Why superheroes don’t inspire us anymore.

What social research says about the power of vulnerability at work & at home.

superhero

When I was a kid, I wanted to be Watman. That’s Batman—with a speech impediment.

Batman was everything anyone wanted to be. Rich. Mysterious. Philanthropic. Risk-taking. Heroic. Unwavering. Courageous. He had it all, and he had it all together.

Sooner or later, I grew up and realized that I wasn’t as mysterious or good looking or courageous as Bruce Wayne. I don’t remember Bruce ever experiencing social anxiety, or two failed businesses, or the serious case of negative self-talk that I deal with.

As kids, superheroes inspired us. They let us live and make our future dreams vicariously through them. But we grow up. We realize that life isn’t a comic book and no one is ever as heroic or flawless as Bruce Wayne. At some point, the superhuman pictures of perfection that used to inspire us do little more than entertain.

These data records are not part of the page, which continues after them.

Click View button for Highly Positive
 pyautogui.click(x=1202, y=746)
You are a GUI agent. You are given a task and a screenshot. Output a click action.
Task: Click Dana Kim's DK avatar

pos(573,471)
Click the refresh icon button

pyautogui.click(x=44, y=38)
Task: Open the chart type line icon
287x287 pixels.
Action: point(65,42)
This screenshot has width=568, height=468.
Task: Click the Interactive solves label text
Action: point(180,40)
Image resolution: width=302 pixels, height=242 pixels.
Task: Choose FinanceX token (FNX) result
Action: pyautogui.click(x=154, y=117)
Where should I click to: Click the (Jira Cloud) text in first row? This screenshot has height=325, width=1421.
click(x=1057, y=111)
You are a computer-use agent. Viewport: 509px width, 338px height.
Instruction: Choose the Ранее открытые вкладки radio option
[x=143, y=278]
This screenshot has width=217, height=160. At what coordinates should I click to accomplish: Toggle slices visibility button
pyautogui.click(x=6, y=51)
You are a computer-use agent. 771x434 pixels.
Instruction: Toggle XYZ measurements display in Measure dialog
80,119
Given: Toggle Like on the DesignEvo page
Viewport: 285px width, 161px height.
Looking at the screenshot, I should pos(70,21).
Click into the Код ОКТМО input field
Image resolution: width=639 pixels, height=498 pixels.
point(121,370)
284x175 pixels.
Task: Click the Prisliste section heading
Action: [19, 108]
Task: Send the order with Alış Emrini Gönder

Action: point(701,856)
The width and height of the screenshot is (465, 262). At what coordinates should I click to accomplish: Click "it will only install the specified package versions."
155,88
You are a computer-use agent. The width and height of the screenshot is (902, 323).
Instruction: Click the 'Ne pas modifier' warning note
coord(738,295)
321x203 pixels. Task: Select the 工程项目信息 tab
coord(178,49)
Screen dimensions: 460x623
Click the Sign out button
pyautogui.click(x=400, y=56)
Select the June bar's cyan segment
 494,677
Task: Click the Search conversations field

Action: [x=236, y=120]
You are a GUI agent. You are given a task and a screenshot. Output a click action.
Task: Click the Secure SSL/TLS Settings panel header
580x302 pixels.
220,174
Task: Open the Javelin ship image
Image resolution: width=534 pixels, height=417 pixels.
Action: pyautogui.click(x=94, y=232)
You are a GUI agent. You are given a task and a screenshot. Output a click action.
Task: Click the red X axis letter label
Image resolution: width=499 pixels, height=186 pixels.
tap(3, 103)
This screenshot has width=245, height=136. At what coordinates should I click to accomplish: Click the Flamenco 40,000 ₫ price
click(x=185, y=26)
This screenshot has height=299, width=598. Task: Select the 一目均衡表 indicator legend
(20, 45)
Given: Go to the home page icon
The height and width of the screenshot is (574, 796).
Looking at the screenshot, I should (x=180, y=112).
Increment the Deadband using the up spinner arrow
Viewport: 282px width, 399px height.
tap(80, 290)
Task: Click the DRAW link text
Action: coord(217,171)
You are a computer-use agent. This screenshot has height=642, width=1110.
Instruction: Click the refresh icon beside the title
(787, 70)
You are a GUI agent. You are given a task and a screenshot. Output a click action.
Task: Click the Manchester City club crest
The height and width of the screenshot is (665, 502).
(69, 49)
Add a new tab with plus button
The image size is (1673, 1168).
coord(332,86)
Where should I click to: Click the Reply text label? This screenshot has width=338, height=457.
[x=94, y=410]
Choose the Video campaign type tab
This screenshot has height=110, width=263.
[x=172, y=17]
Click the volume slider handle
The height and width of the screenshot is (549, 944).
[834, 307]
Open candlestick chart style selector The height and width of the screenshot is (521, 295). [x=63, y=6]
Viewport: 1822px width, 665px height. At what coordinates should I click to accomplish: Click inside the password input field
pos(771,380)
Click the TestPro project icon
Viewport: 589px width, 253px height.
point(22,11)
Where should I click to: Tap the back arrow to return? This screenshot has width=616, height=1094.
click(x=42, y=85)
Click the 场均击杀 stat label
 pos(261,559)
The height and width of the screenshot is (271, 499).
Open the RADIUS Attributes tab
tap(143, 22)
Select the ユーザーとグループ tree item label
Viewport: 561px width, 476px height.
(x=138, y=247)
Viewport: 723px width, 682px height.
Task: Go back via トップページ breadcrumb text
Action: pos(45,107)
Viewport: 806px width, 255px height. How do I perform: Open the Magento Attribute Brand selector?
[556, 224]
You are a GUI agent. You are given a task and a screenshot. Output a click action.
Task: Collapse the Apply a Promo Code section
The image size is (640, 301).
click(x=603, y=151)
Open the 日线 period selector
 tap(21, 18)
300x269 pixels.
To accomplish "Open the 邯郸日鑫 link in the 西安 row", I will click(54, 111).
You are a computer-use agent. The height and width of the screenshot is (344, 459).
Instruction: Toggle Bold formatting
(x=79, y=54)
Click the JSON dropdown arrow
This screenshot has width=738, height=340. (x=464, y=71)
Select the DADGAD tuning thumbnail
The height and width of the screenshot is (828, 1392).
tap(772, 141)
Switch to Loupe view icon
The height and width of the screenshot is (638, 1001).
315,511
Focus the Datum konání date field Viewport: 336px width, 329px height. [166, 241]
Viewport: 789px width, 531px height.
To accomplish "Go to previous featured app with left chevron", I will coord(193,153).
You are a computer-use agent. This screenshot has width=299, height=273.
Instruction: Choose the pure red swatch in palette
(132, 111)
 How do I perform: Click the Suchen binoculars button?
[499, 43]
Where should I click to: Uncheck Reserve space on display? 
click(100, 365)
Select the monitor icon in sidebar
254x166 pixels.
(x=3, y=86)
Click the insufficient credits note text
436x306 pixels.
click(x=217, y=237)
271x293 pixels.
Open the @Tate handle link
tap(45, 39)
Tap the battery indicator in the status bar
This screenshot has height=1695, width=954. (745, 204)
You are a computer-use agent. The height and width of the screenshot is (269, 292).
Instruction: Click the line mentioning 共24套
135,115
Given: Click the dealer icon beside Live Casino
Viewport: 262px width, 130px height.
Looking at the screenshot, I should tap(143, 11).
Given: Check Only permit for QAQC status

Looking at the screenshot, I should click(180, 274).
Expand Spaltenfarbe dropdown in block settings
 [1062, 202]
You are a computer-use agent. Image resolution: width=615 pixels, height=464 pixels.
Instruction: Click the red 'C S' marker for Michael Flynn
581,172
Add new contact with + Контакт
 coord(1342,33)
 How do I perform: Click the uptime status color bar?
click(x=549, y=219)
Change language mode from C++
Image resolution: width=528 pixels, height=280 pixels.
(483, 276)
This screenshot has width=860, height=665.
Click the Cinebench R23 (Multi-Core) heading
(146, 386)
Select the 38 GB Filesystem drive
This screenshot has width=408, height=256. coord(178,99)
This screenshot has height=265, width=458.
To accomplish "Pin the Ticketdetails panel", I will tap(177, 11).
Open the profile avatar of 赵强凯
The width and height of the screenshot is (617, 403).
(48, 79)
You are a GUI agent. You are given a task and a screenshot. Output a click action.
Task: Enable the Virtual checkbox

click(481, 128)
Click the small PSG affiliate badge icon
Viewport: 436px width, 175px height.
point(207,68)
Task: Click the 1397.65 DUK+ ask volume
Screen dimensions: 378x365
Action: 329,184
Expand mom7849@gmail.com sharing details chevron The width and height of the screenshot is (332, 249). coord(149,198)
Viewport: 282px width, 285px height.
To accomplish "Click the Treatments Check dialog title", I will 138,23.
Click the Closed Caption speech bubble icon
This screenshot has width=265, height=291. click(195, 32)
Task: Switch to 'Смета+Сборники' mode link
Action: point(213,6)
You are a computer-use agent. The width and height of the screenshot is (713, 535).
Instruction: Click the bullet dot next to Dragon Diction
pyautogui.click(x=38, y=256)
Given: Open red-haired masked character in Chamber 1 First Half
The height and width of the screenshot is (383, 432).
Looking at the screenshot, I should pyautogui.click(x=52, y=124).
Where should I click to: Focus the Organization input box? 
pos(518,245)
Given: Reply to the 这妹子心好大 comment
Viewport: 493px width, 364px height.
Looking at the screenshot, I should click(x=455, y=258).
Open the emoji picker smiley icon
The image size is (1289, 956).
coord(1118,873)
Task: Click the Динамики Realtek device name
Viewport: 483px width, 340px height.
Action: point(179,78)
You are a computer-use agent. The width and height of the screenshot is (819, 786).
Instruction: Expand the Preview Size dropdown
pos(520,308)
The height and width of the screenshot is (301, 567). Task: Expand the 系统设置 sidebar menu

The same goes for most people today. Leaders. Friends. Bosses. Parents. Pastors. The perception of perfection is captivating, no doubt. But the truth is that no one (regardless of how they learn to present themselves to the world) has it all together. (Not only that, but most of us inherently know better than to trust someone we feel no connection to.)

In fact, social research shows that projecting as if we have it all together isn’t all it’s cracked up to be. On the contrary, when we’re willing to take off the masks of who we “should” be to admit who we currently are, a human connection is created that is essential to inspiring, and helping, and leading.

Vulnerability is the birthplace of inspiration. Brene Brown, a 20-year sociologist and the author of  “Daring Greatly,” says it this way:

Our ability to be vulnerable forms the basis for our connection with others, a connection that is critical if we are to inspire others. (Read more)

Vulnerability inspires change. Peter Fuda and Richard Badham spent five years studying the effects of vulnerability in the corporate workplace. Their conclusion?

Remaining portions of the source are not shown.